Presidente eleito do Chile, Kast indica ex-advogados de Pinochet como ministros

Entre os 24 nomes anunciados, 16 têm origem no setor empresarial e não estão vinculados a partidos políticos. “O Chile precisa de decisão, caráter e de um governo que aja com rapidez. Por isso, apresento hoje um gabinete para um governo de emergência.
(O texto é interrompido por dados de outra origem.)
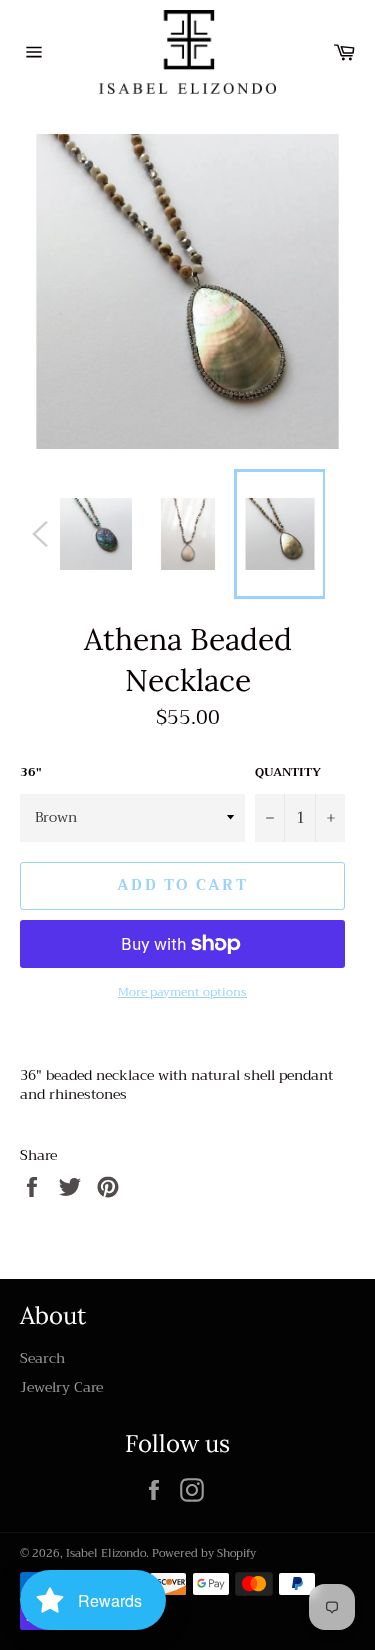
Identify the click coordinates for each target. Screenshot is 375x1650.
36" (31, 772)
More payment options (182, 992)
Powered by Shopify (204, 1553)
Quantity (288, 772)
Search (42, 1358)
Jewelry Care (61, 1387)
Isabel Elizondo (106, 1553)
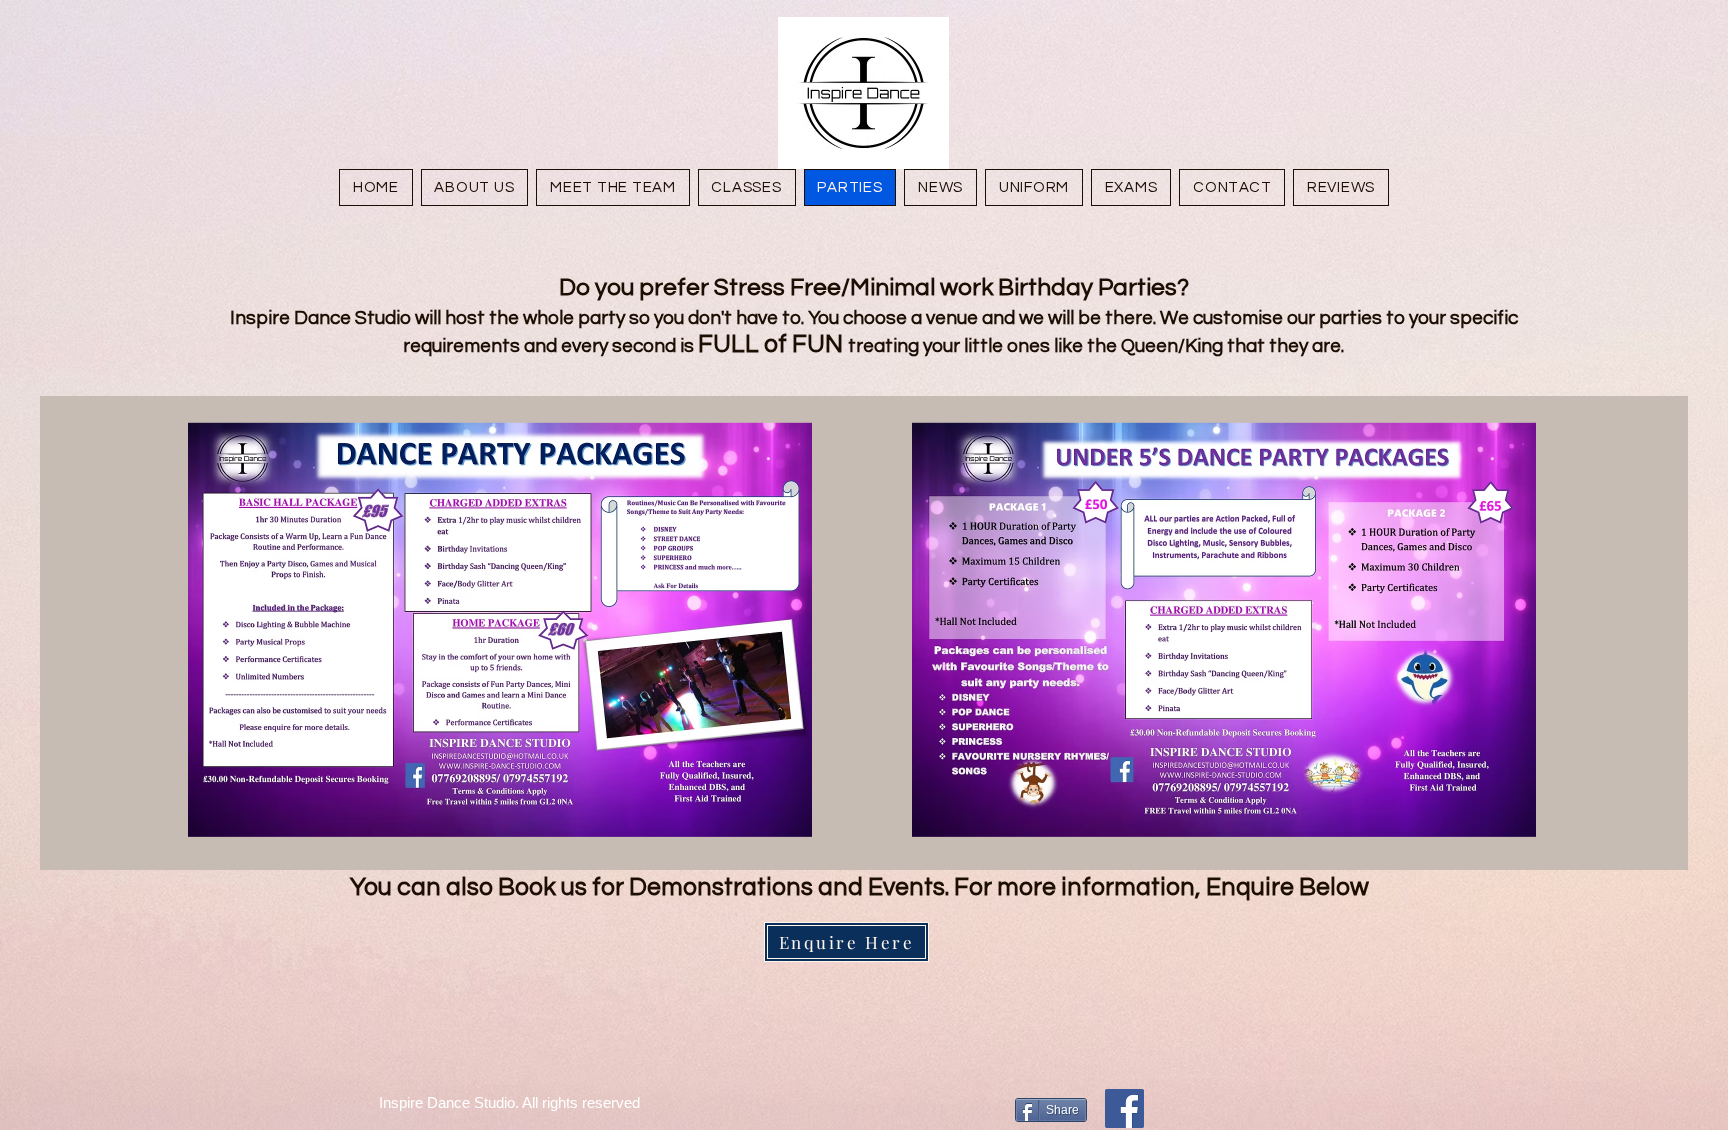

Não há tempo a perder”, declarou Kast.

Críticas

A escolha de Barros e Rabat foi duramente criticada por familiares dos mortos e desaparecidos durante a ditadura chilena. Pinochet faleceu em 2006, aos 91 anos, sem ser condenado, após comandar uma das mais violentas ditaduras na América Latina. Entre 1973 e 1990, mais de 3.200 pessoas foram mortas, desaparecidas ou torturadas e dezenas de milhares foram presas.

Em declaração conjunta, dezesseis associações de familiares de detidos desaparecidos e executados afirmaram que a nomeação “constitui uma ofensa direta à memória das vítimas da ditadura e a seus familiares, porque reafirma uma trajetória de apologia da ditadura e um compromisso com a impunidade.”

Além de defender Pinochet, o futuro ministro da Justiça e dos Direitos Humanos foi sócio de Pablo Rodríguez Grez, um dos fundadores do movimento Patria y Libertad, que cometeu atentados contra governo de Salvador Allende. Ele estará no comando da pasta responsável pelas políticas de memória que incluem, por exemplo, a busca dos restos mortais dos desaparecidos políticos.

ICE chileno

Ao longo da campanha, Kast não escondeu sua admiração por Pinochet. Ele obteve 58% dos votos nas eleições em dezembro, com uma agenda de combate ao crime, incluindo a promessa de construir prisões de segurança máxima aos moldes de El Salvador, criticadas por várias organizações internacionais.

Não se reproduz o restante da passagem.